Chief Executive had the following pieces of advice, which will be discussed one by one.

  1. Be a student of technology best practices.

    The article notes that leaders should strive to understand their industry’s best technological practice, so that they can combine their knowledge with that of the CIO for greater impact and decision making, but this is not going to drive technological adoption. While this may lead to better technology selection, this is not enough on its own. So it was okay, and is still okay, as advice, but you need to be more than a student. You need to be an adopter, and implementer.

  2. Connect weekly with the CIO.

    This will definitely help the Supply Management leader to understand the impact of business decisions throughout the technology lens and, in turn, the impact of a poor technology decision on the business, but, as with the first recommendation, all this will do is lead to better technology selection, not adoption, which is the key to advancing technology in the organization. (Similarly, Procurement will need to connect regularly with the CTO to understand potential impacts from a support and utilization perspective, not just information and insight perspective.) So this is another good start, but just the beginning.

  3. Encourage constant IT learning in the Department.

    This is a good start, because, once a Supply Management professional understands what a new piece of technology can do, he or she may be more open to trying it, but if it doesn’t work right away, it might be labeled as junk or inappropriate and left on the technology shelf. But again, just a beginning. That learning must be put into practice.

  4. Communicate and share best practices through technology.
    This is a good practice, as it will increase the organization’s overall comfort level with technology, but unless the organization understands that modern technology is a best practice, the extent of technology adoption in your organization might not go beyond Twitter (which makes you stoopid) and Facebook (which is ruining society). So, evaluate, modify, and adopt as appropriate.
  5. Think benefits, not features.

    This is very good advice, because organizations (that use supplier-generated RFPs) that fall for the feature buffet typically end up getting software solutions that don’t do what the organization really needs them to do, which is enable talent to manage transitions that result in cost reductions and avoidance. However, just selecting the platform that will theoretically provide the organization with the most benefit does not guarantee that the platform will be used. It’s all about adoption. (And SI’s recent paper on how Higher Adoption is Where True Value Lies will help with this. [registration required])

  6. Prepare to invest.

    The article notes that it’s important to be realistic about how much investment is required to drive beneficial technological advancement within your business, but doesn’t indicate what the investment needs to be in — leaving you to believe the investment needs to be in the technology. Typically, this is not the case. Even enterprise software systems are very low cost these days compared to the investment that was required a mere ten years ago. The necessary investment, which could be significant, will be in the training and transition programs required to secure the adoption necessary to make the technology investment a success.

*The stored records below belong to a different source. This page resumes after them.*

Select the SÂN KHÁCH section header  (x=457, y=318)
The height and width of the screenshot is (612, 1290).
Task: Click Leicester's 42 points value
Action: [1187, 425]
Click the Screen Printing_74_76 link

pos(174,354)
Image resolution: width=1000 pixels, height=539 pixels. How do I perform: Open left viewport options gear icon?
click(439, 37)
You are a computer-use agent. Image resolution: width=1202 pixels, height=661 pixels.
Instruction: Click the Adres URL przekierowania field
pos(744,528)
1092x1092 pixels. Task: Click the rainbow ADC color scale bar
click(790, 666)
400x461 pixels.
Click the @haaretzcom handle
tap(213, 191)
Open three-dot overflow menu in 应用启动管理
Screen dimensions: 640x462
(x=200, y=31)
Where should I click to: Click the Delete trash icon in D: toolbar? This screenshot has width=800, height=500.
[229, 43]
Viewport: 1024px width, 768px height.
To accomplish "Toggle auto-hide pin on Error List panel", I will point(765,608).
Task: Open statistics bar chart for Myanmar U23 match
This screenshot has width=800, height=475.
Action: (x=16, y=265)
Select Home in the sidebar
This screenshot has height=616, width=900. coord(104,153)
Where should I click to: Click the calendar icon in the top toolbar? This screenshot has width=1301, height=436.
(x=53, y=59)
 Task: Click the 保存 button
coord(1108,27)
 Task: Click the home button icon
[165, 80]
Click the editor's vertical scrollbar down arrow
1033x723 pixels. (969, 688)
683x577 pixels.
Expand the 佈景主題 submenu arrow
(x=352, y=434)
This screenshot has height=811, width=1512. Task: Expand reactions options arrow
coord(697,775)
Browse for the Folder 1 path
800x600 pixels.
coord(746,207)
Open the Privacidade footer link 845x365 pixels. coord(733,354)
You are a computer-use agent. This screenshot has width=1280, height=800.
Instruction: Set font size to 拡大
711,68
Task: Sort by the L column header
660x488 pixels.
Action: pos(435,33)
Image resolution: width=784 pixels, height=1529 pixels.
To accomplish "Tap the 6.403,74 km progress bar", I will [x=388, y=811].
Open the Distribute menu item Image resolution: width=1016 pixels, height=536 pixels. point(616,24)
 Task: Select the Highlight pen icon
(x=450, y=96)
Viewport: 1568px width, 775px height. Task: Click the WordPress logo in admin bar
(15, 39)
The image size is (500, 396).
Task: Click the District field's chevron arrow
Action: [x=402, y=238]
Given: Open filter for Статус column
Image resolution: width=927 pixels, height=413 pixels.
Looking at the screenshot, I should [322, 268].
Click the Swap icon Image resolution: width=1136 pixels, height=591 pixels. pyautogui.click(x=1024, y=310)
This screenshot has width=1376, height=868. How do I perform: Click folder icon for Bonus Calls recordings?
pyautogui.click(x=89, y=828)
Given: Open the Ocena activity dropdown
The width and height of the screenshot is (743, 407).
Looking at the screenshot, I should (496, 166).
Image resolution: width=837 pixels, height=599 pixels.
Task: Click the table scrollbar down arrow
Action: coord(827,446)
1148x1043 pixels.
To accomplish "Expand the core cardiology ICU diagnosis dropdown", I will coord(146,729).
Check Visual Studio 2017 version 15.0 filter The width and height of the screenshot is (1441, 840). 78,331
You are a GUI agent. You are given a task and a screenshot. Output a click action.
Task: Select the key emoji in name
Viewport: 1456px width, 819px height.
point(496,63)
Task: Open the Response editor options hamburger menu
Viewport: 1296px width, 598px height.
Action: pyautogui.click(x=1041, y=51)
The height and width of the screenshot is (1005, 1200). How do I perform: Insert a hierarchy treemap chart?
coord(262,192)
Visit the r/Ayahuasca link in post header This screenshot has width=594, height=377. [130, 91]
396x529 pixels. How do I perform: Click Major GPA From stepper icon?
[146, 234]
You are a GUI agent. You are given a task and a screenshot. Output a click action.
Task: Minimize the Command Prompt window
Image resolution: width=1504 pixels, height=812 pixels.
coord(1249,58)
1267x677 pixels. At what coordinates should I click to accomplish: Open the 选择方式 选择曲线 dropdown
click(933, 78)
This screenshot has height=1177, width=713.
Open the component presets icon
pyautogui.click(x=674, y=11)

  7. Establish meaningful metrics for your CIO and yourself.

    Measure the technology in a meaningful way and hold your team accountable to the results. Well, the technology should certainly be measured, and the team should be accountable for what they do, but the reality is that until they can use to do their jobs more effectively than they are doing their jobs today and feel comfortable with the technology, they’re not going to use it. Until their trepidations are overcome, the team will assume it’s just a fad and wait a week to see if you forget. Or a month. Or whatever it takes. So give them the tools they need, the training to use them, and the knowledge to continue to improve.

The verdict? Any advice in the right direction is good, but we need acquisition and adoption to get results. So make sure anything you get is not only modern, but adoptable.

This is a revised version of a post that originally ran five years ago, because not much has changed in the average Procurement organization.